Activity —
Your answer should restate each line of the data below word for word.
*** Opening Data provided ***
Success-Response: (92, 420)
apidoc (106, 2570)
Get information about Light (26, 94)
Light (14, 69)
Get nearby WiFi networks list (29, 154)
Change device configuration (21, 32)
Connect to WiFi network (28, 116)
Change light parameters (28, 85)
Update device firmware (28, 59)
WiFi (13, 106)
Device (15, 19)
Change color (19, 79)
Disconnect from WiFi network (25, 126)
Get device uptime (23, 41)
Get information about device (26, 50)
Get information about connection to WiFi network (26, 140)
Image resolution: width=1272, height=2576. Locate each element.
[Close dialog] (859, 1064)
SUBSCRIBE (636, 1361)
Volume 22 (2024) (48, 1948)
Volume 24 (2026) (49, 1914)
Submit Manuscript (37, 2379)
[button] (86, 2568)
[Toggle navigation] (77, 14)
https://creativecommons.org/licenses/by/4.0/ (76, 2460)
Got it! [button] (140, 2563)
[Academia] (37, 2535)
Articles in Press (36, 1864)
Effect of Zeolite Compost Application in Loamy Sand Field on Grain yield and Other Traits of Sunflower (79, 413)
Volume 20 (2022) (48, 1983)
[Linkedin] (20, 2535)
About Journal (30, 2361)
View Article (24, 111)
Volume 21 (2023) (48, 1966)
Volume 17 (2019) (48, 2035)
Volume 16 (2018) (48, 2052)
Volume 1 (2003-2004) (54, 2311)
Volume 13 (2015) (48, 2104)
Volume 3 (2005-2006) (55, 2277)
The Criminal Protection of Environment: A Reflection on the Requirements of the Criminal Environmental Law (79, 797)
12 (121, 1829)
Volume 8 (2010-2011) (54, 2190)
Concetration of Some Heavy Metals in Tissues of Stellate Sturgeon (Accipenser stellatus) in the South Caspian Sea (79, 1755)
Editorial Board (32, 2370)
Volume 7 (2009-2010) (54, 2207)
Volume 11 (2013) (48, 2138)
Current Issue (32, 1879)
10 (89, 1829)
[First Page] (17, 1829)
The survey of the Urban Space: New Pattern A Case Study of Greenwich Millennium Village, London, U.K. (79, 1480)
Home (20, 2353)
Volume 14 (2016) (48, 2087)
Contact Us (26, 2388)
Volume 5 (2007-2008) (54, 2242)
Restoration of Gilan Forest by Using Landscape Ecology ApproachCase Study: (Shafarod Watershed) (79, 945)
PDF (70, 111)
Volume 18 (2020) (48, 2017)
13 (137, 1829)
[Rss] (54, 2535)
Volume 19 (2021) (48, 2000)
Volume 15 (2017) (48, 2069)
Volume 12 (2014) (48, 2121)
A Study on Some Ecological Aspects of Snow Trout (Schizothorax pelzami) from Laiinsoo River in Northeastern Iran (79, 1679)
*** Closing Data provided ***
Answer for the task —
Success-Response: (92, 420)
apidoc (106, 2570)
Get information about Light (26, 94)
Light (14, 69)
Get nearby WiFi networks list (29, 154)
Change device configuration (21, 32)
Connect to WiFi network (28, 116)
Change light parameters (28, 85)
Update device firmware (28, 59)
WiFi (13, 106)
Device (15, 19)
Change color (19, 79)
Disconnect from WiFi network (25, 126)
Get device uptime (23, 41)
Get information about device (26, 50)
Get information about connection to WiFi network (26, 140)
Image resolution: width=1272, height=2576. Locate each element.
[Close dialog] (859, 1064)
SUBSCRIBE (636, 1361)
Volume 22 (2024) (48, 1948)
Volume 24 (2026) (49, 1914)
Submit Manuscript (37, 2379)
[button] (86, 2568)
[Toggle navigation] (77, 14)
https://creativecommons.org/licenses/by/4.0/ (76, 2460)
Got it! [button] (140, 2563)
[Academia] (37, 2535)
Articles in Press (36, 1864)
Effect of Zeolite Compost Application in Loamy Sand Field on Grain yield and Other Traits of Sunflower (79, 413)
Volume 20 (2022) (48, 1983)
[Linkedin] (20, 2535)
About Journal (30, 2361)
View Article (24, 111)
Volume 21 (2023) (48, 1966)
Volume 17 (2019) (48, 2035)
Volume 16 (2018) (48, 2052)
Volume 1 (2003-2004) (54, 2311)
Volume 13 (2015) (48, 2104)
Volume 3 (2005-2006) (55, 2277)
The Criminal Protection of Environment: A Reflection on the Requirements of the Criminal Environmental Law (79, 797)
12 (121, 1829)
Volume 8 (2010-2011) (54, 2190)
Concetration of Some Heavy Metals in Tissues of Stellate Sturgeon (Accipenser stellatus) in the South Caspian Sea (79, 1755)
Editorial Board (32, 2370)
Volume 7 (2009-2010) (54, 2207)
Volume 11 (2013) (48, 2138)
Current Issue (32, 1879)
10 (89, 1829)
[First Page] (17, 1829)
The survey of the Urban Space: New Pattern A Case Study of Greenwich Millennium Village, London, U.K. (79, 1480)
Home (20, 2353)
Volume 14 (2016) (48, 2087)
Contact Us (26, 2388)
Volume 5 (2007-2008) (54, 2242)
Restoration of Gilan Forest by Using Landscape Ecology ApproachCase Study: (Shafarod Watershed) (79, 945)
PDF (70, 111)
Volume 18 (2020) (48, 2017)
13 (137, 1829)
[Rss] (54, 2535)
Volume 19 (2021) (48, 2000)
Volume 15 (2017) (48, 2069)
Volume 12 (2014) (48, 2121)
A Study on Some Ecological Aspects of Snow Trout (Schizothorax pelzami) from Laiinsoo River in Northeastern Iran (79, 1679)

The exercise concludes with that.